Consider, too, the plight of producers and presenters on BBC6 Music who, after 10 and a bit years spent stoically sifting through atrocious demos to bring us the best in contemporary music, were last weekend rewarded by listeners voting Coldplay's "Clocks" as the best song on the playlist.

Sometimes, we get the music that we deserve.

So yes, I was pretty twitchy about The People's Songs and the horrors it might bring. Would "the people" decree that there simply wasn't enough Michael Bublé and Adele in the world? Would discerning listeners of Radio 2 decide that Dido was due a retrospective and Mick Hucknall should be crowned king?

I was, it turns out, way off the mark. The People's Songs wasn't a list but a documentary. It wasn't interested in top tens, or the best this and greatest that, nor was it a nostalgia-fest in the vein of those wretched I Love... compilation shows that grout the TV schedules at Christmas. Presented by Stuart Maconie – who, of course, one should never, ever doubt – it was a reflection on everyday people and the extraordinary times in which they have lived, told in their own words. It was also about the songs that have soundtracked these extraordinary times, and how they contributed to a shift our culture and identity and helped bring Britain to where it is today. It was pretty damned wonderful.

The series has been going since early January and over the last month I've laughed a lot but I've blubbed a whole lot more. On the Cold War episode, which focused on Frankie Goes to Hollywood's "Two Tribes", we heard from a woman who took a few days off from studying at university to visit the protestors at Greenham Common. "I went for five days," she said, "and I stayed five years."

In the wartime edition, which featured Vera Lynn's "Goodnight Children Everywhere", an evacuee remembered being on a train as a child, hurtling out of Liverpool to the relative safety of north Wales. She and the other children sang "Run Rabbit Run", though they changed the words to "Run Adolph Run". "And we were quite cheerful," she noted in true stiff-upper-lip fashion. "We were going to the country." Not long after they watched the sky turn orange as Liverpool burned in the distance.

This was not, as Maconie pointed out, an academic history of modern music – "It is not the views of musicians, rock journalists or professional pundits but the views of the people who bought and consumed the songs," he said.

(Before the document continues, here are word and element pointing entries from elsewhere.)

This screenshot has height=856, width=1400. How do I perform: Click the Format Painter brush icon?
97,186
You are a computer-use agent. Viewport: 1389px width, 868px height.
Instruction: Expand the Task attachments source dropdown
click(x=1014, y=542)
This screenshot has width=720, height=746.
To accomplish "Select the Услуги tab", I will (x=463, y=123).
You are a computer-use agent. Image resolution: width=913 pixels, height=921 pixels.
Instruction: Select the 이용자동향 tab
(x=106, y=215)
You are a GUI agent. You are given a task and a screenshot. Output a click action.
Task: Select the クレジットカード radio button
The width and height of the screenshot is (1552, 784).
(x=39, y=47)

Thus, yesterday's episode, ostensibly about Millie Small's "My Boy Lollipop", jettisoned the usual talking heads in favour of the memories of West Indian immigrant families, who had come to help rebuild Britain after the war, when they first clocked Millie on the box – "She looked like us! She was black!" Many remembered the shock of their new home, notably the damp and the greyness and chilly attitude of those who deemed them "foreigners" – or worse.

But they also recalled the creation of new communities, the bonds within families and the kindness of strangers and... oh look, I seem to be crying again.